Using with OpenAI Client Libraries

Python (openai)

from openai import OpenAI

client = OpenAI(
    base_url="http://localhost:8800/v1",
    api_key="YOUR_API_KEY"
)

# Basic streaming
response = client.chat.completions.create(
    model="qwen2.5-coder-7b",
    messages=[{"role": "user", "content": "Hello!"}],
    stream=True
)

for chunk in response:
    if chunk.choices[0].delta.content:
        print(chunk.choices[0].delta.content, end="")

Python — Function calling

response = client.chat.completions.create(
    model="qwen2.5-coder-7b",
    messages=[{"role": "user", "content": "What's the weather in NYC?"}],
    tools=[{
        "type": "function",
        "function": {
            "name": "get_weather",
            "description": "Get current weather",
            "parameters": {
                "type": "object",
                "properties": {"location": {"type": "string"}},
                "required": ["location"]
            }
        }
    }],
    tool_choice="auto"
)

if response.choices[0].finish_reason == "tool_calls":
    for tc in response.choices[0].message.tool_calls:
        print(f"Call {tc.function.name}({tc.function.arguments})")

JavaScript (openai)

import OpenAI from "openai";

const client = new OpenAI({
  baseURL: "http://localhost:8800/v1",
  apiKey: "YOUR_API_KEY",
});

const stream = await client.chat.completions.create({
  model: "qwen2.5-coder-7b",
  messages: [{ role: "user", content: "Hello!" }],
  stream: true,
});

for await (const chunk of stream) {
  process.stdout.write(chunk.choices[0]?.delta?.content || "");
}

curl (streaming)

curl -N http://localhost:8800/v1/chat/completions \
  -H "Authorization: Bearer YOUR_API_KEY" \
  -H "Content-Type: application/json" \
  -d '{"model":"qwen2.5-coder-7b","messages":[{"role":"user","content":"Hello!"}],"stream":true}'

POST /v1/embeddings

Returns 503 Service Unavailable.
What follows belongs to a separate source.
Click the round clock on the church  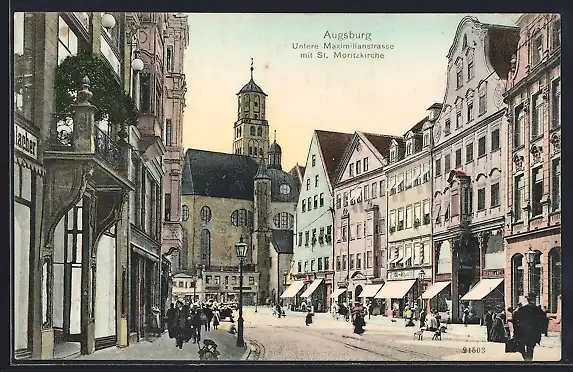285,189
Text embeddings are not supported via the subprocess inference path. Use a dedicated embedding provider or the OpenAI embeddings API directly.

GET /v1/providers

List configured cloud providers and their available models.

curl http://localhost:8800/v1/providers \
  -H "Authorization: Bearer YOUR_API_KEY"

Returns an array of { name, models: [...] } objects for each configured provider.